The Eastern Box Turtle is one of the most familiar and beloved turtles of eastern North America, yet its story begins far beyond the forests, fields, and backyards where we encounter it today. To understand this small, domed, gold-mottled turtle, we have to travel through deep time to the first shell-less turtle ancestors, to the Triassic world of Pangaea, to the rise of North American pond turtles, and eventually to the emergence of box turtles on a changing continent. This post begins that journey with the evolution of the Eastern Box Turtle, the first in a series that will later explore its distribution, subspecies and regional forms, habitats, behavior, diet, reproduction, conservation, and natural history writ large.
The turtle lineage began shell-less, nearly unrecognizable to us as a turtle. Before evolving shells bit by bit, stage by stage; turtle ancestors resembled broad, stout-limbed lizards that were adapted to digging.
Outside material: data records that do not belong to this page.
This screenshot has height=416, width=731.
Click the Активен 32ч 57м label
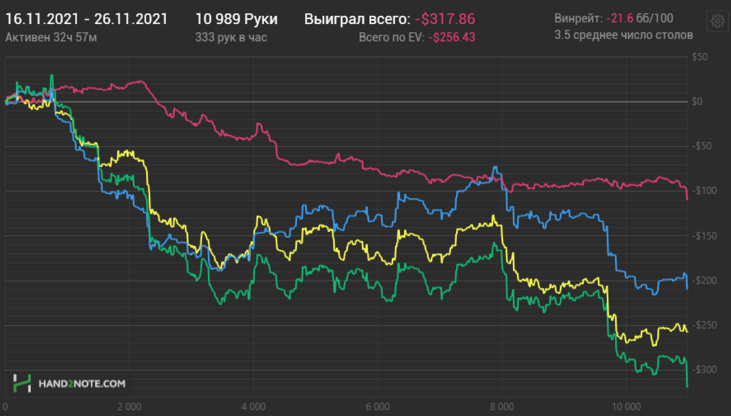click(51, 37)
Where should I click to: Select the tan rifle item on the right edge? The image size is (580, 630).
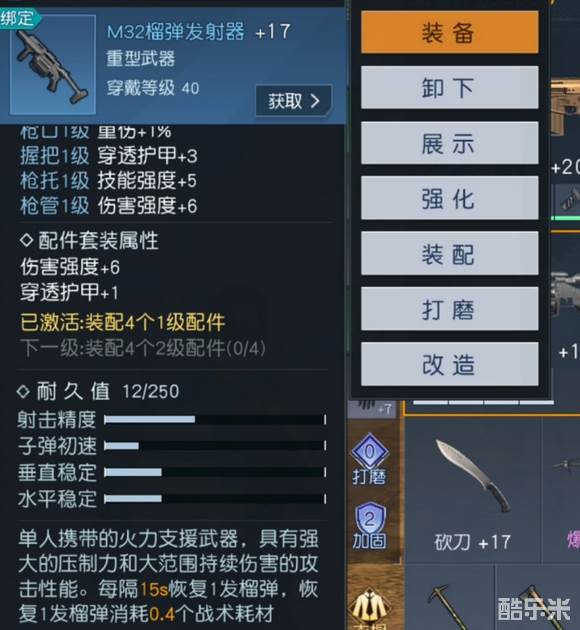coord(566,105)
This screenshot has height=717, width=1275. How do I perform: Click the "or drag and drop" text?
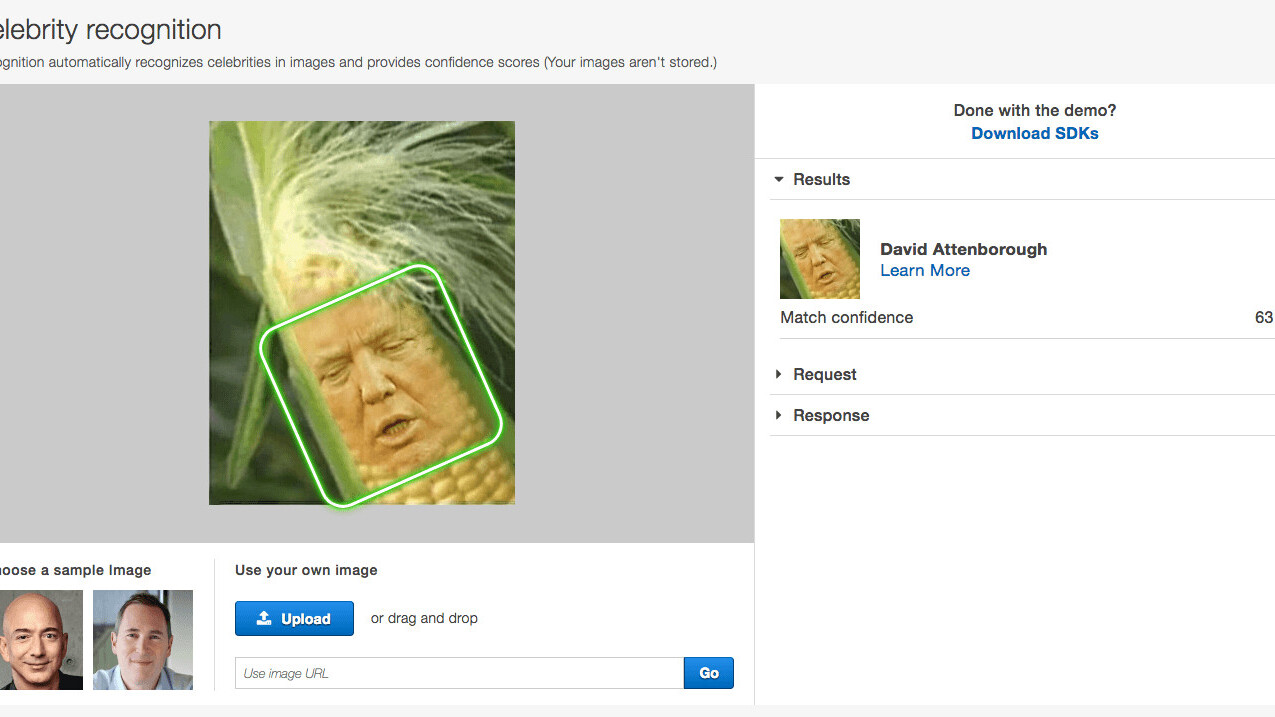(424, 618)
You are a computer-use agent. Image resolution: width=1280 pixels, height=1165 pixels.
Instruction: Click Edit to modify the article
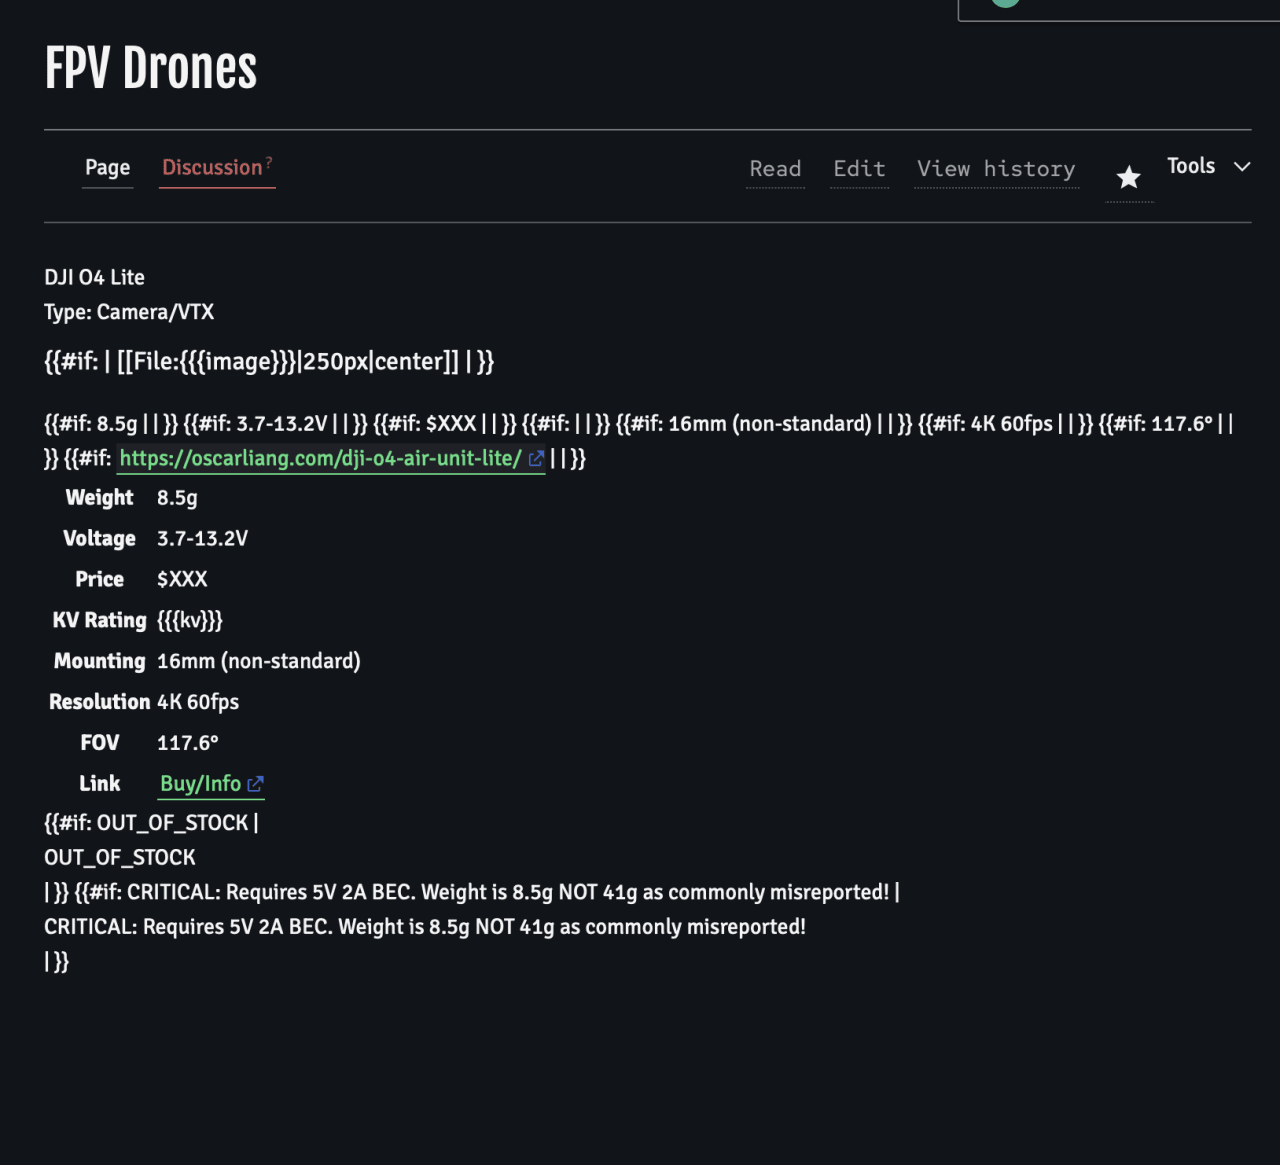click(858, 169)
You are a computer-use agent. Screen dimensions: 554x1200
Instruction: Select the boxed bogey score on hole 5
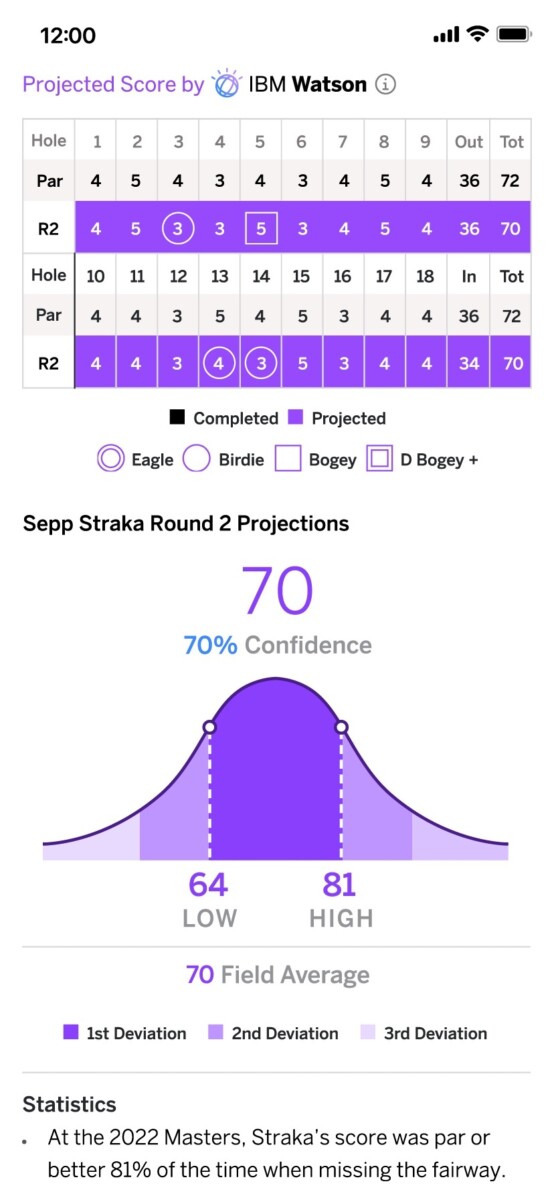click(x=260, y=228)
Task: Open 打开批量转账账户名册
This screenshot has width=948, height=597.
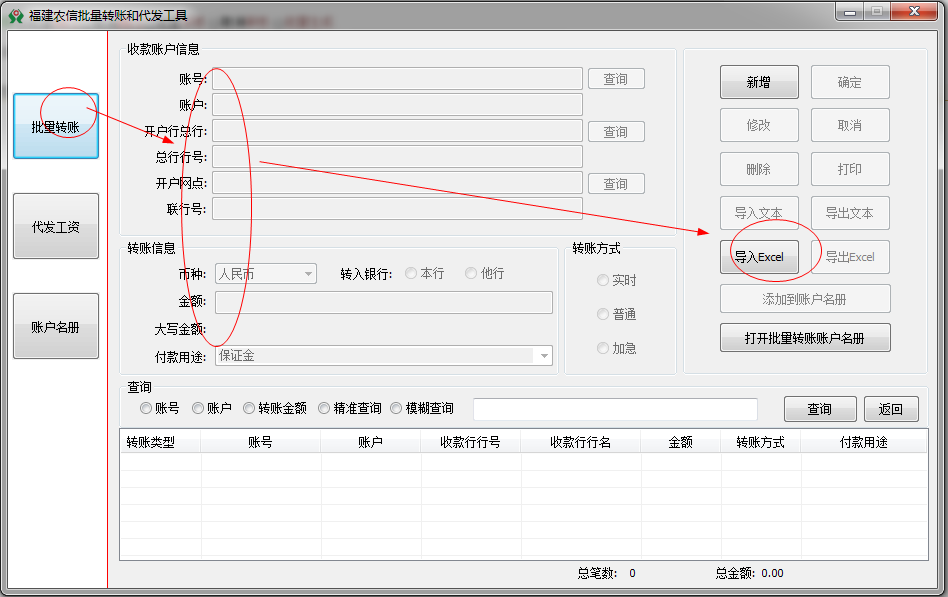Action: click(x=805, y=337)
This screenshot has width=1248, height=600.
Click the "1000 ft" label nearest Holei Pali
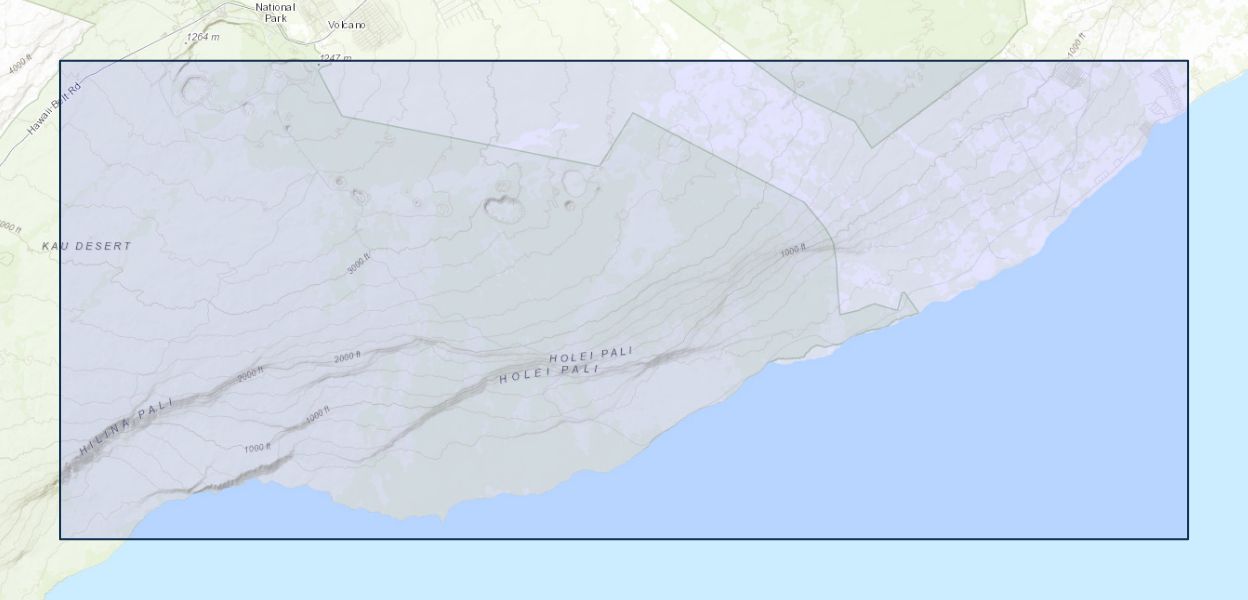793,252
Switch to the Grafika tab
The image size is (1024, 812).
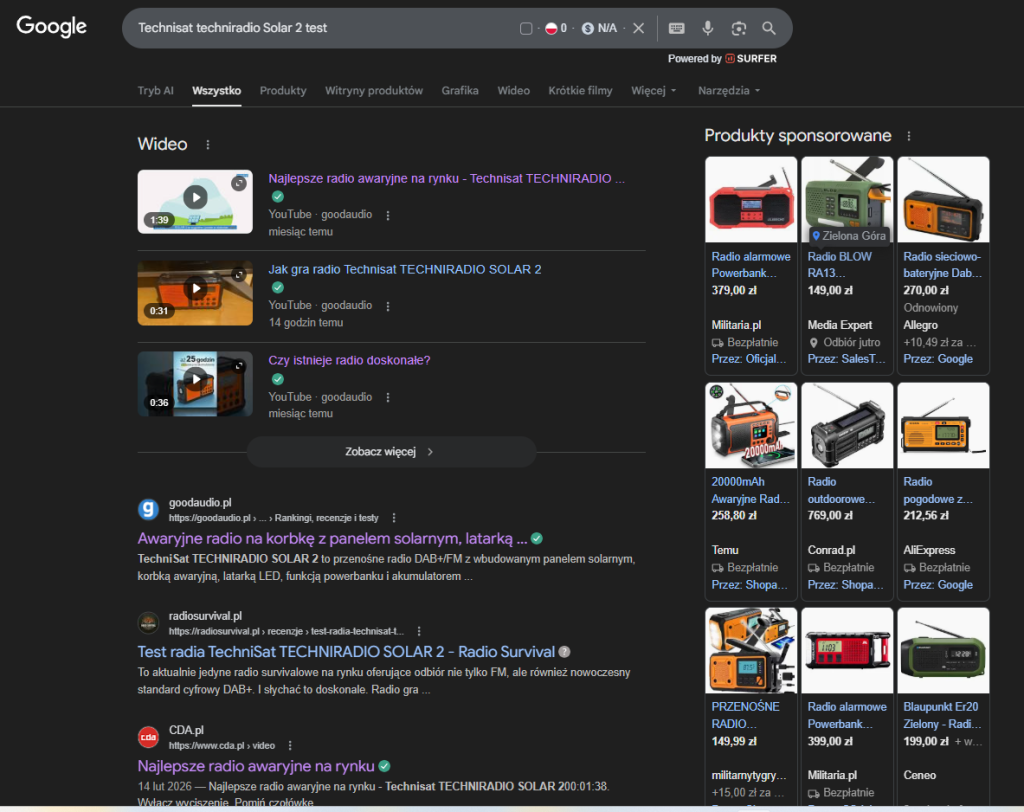(460, 91)
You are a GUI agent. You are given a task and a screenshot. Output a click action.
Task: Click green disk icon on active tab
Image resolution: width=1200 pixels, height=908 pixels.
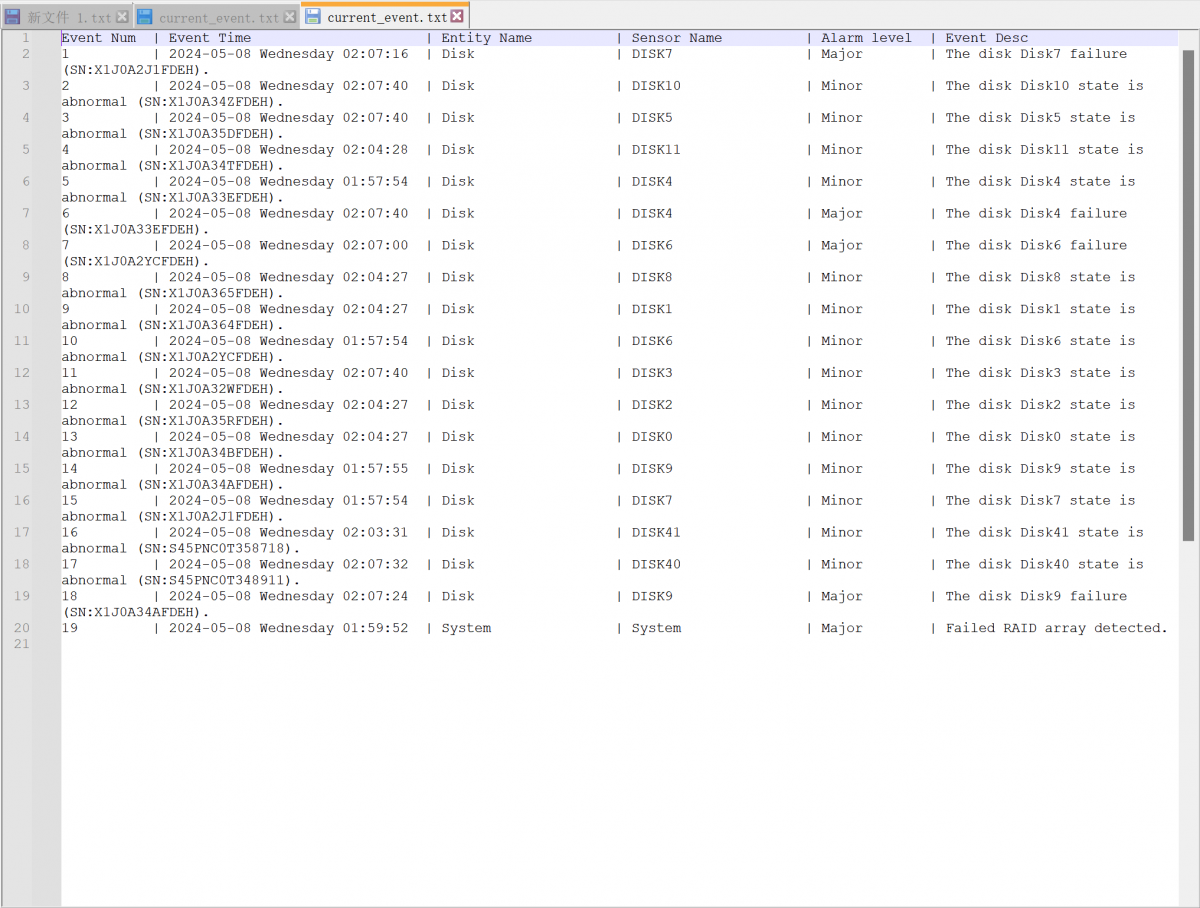point(313,17)
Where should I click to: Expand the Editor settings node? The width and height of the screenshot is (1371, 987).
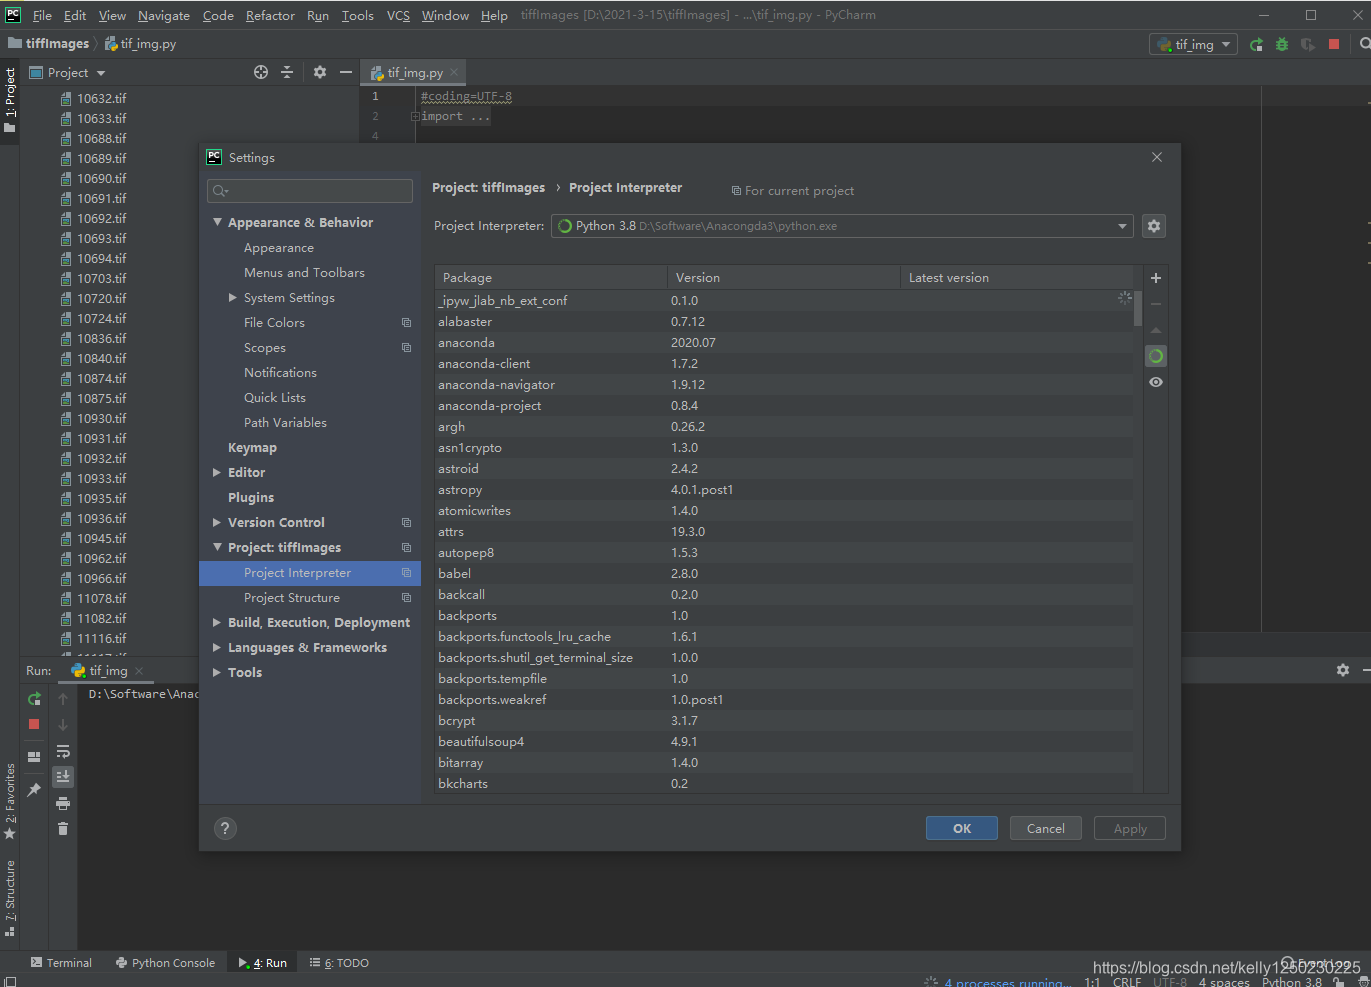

The shell as we know it probably began from the bottom up, plastron (lower shell) first. That lower shell likely derived from a fusion of big belly bones called gastralia, which braced and protected the belly, as seen in a fossil species from the middle Triassic in modern Germany. The carapace (top shell) evolved from a reorganization of the dorsal ribs, gradually transforming the turtle’s ribs, backbone and dorsal bones into a protective dome.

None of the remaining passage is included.